Tuesday, November 25, 2003

The Road Less Travelled

What happens if you move away from the road you know so well, and just for a bit choose the road less travelled, the one you don’t usually take? I guess it all depends on what you do exactly, but today I used a different approach in my work and it left me restless and unsettled all day. I tend to be the one listening and being friendly, and today I wasn’t. I’ve been patient for a long time, but I couldn’t achieve what I wanted to achieve, and so today I did it differently. I don’t know if I’ve reached my goal, but I did do what I wanted to do, and I more or less said what I wanted to say, and I am almost satisfied. Doing this in a different way took a lot out of me, but it was good to have a go. I should practice this a bit more, just to make it feel less strange.

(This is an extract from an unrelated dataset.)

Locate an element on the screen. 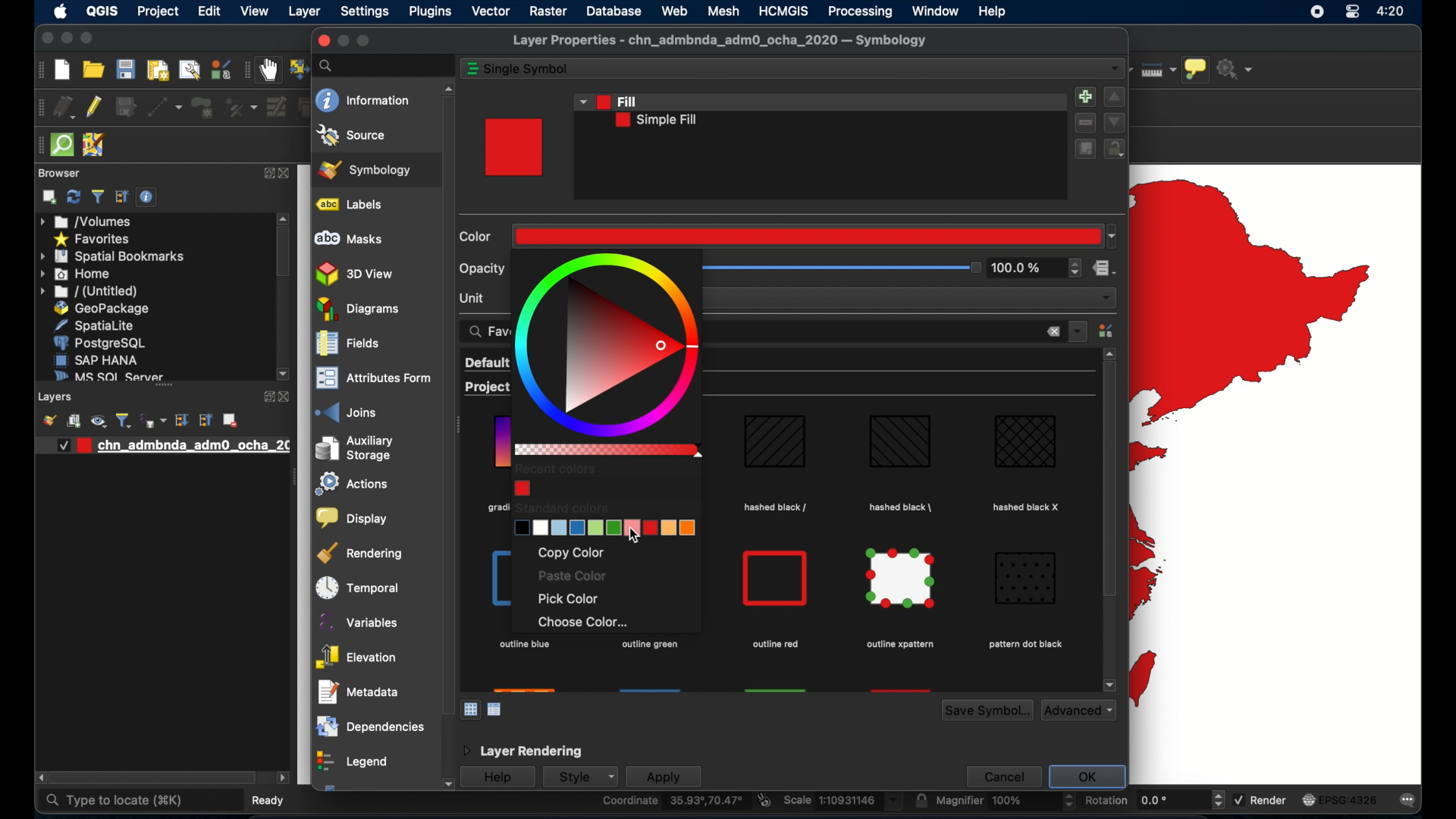  single symbol is located at coordinates (529, 69).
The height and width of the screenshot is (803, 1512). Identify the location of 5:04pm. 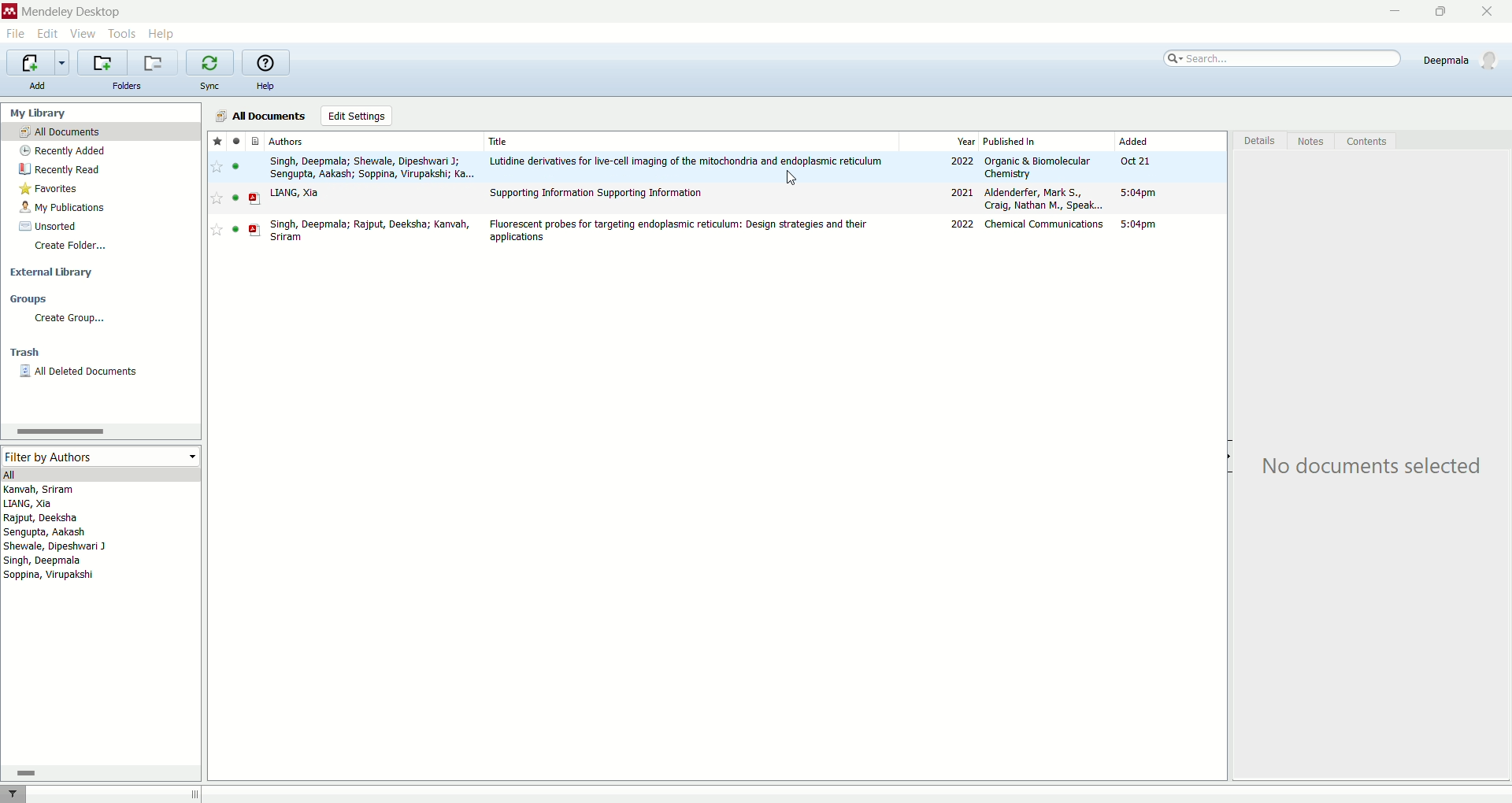
(1139, 192).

Then another thing made today a strange day. A close colleague of mine told me in confidence that he is about to leave the project at short notice, but I can’t tell anyone yet. His departure will have major repercussions on the project, and today I found in most of my meetings just how major. So I know he is about to leave, but so much is planned that involves him. This must be a very strange week for the man himself. He is destined for greater things, as they say.

I’ve also realised that I have a lot of leave to get through before the end of the year. Basically I could take the rest of the year off. I miscalculated my days somewhere along the way. There still is a lot of work to be done though, and I have a lot of meetings, so I will work a fair few days, but I will get to take a few days off too. And there will be a lovely long Christmas break.